M. B… soutient que la décision attaquée a pour effet de le séparer de ses deux enfants mineurs qui résident en France avec leur mère, titulaire d’une carte de résident valable jusqu’au 24 avril 2032, et qui ont vocation à s’y maintenir. Toutefois, il est constant que la décision attaquée a pour objet de refuser la délivrance à M. B… d’une carte de séjour temporaire et non de prononcer à son encontre une mesure d’éloignement. En tout état de cause, le requérant n’allègue ni n’établit contribuer à l’entretien et à l’éducation de ses enfants.
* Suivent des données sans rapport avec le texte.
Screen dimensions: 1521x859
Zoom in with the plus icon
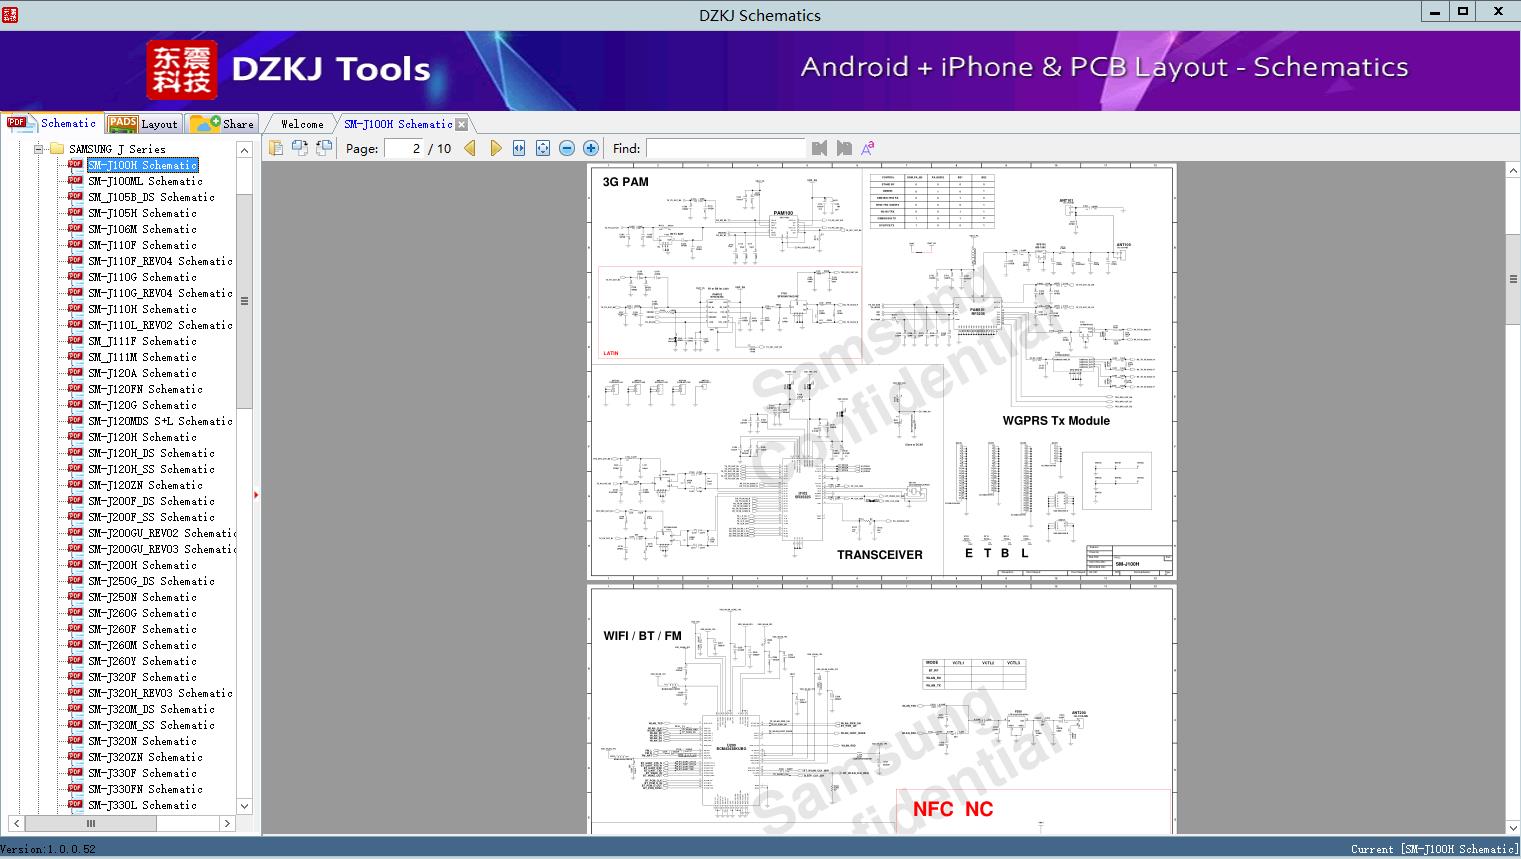coord(591,148)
Dans ces conditions, la décision attaquée ne porte pas une atteinte disproportionnée à son droit à une vie privée et familiale normale protégé par les stipulations de l’article 8 de la convention européenne de sauvegarde des droits de l’homme et des libertés fondamentales.
En cinquième lieu, aux termes de l’article 3-1 de la convention internationale des droits de l’enfant : « Dans toutes les décisions qui concernent les enfants, qu’elles soient le fait des institutions publiques ou privées de protection sociale, des tribunaux, des autorités administratives ou des organes législatifs, l’intérêt supérieur de l’enfant doit être une considération primordiale. ».
Le moyen tiré de l’atteinte à l’intérêt supérieur de ses deux enfants, protégé par les stipulations de l’article 1 de la convention internationale des droits de l’enfant doit être écarté pour les mêmes motifs que ceux exposés au point 12.
En dernier lieu, M. B… ne peut utilement se prévaloir des stipulations de l’article 9 de la convention internationale relative aux droits de l’enfant dès lors que cet article crée seulement des obligations entre États sans ouvrir de droits aux intéressés.
Il résulte de tout ce qui précède que M. B… n’est pas fondé à demander l’annulation de l’arrêté du 24 mars 2023. Ses conclusions à fin d’annulation doivent être rejetées ainsi que, par voie de conséquence, ses conclusions à fin d’injonction et d’astreinte, et celles présentées au titre de l’article L. 761-1 du code de justice administrative et de l’article 37 de la loi du 10 juillet 1991.
D É C I D E :
Article 1er : La requête de M. B… est rejetée.
Article 2 : Le présent jugement sera notifié à M. A… B… et au préfet d’Ille-et-Vilaine.
Délibéré après l’audience du 25 septembre 2025, à laquelle siégeaient :
M. Vennéguès, président,
Mme Pellerin, première conseillère,
Mme Villebesseix, conseillère.
Rendu public par mise à disposition au greffe le 9 octobre 2025.
La rapporteure,
signé
C. Pellerin
Le président,
signé
P. Vennéguès
La greffière,
signé
I. Le Vaillant
La République mande et ordonne au préfet d’Ille-et-Vilaine en ce qui le concerne ou à tous commissaires de justice à ce requis en ce qui concerne les voies de droit commun, contre les parties privées, de pourvoir à l’exécution de la présente décision.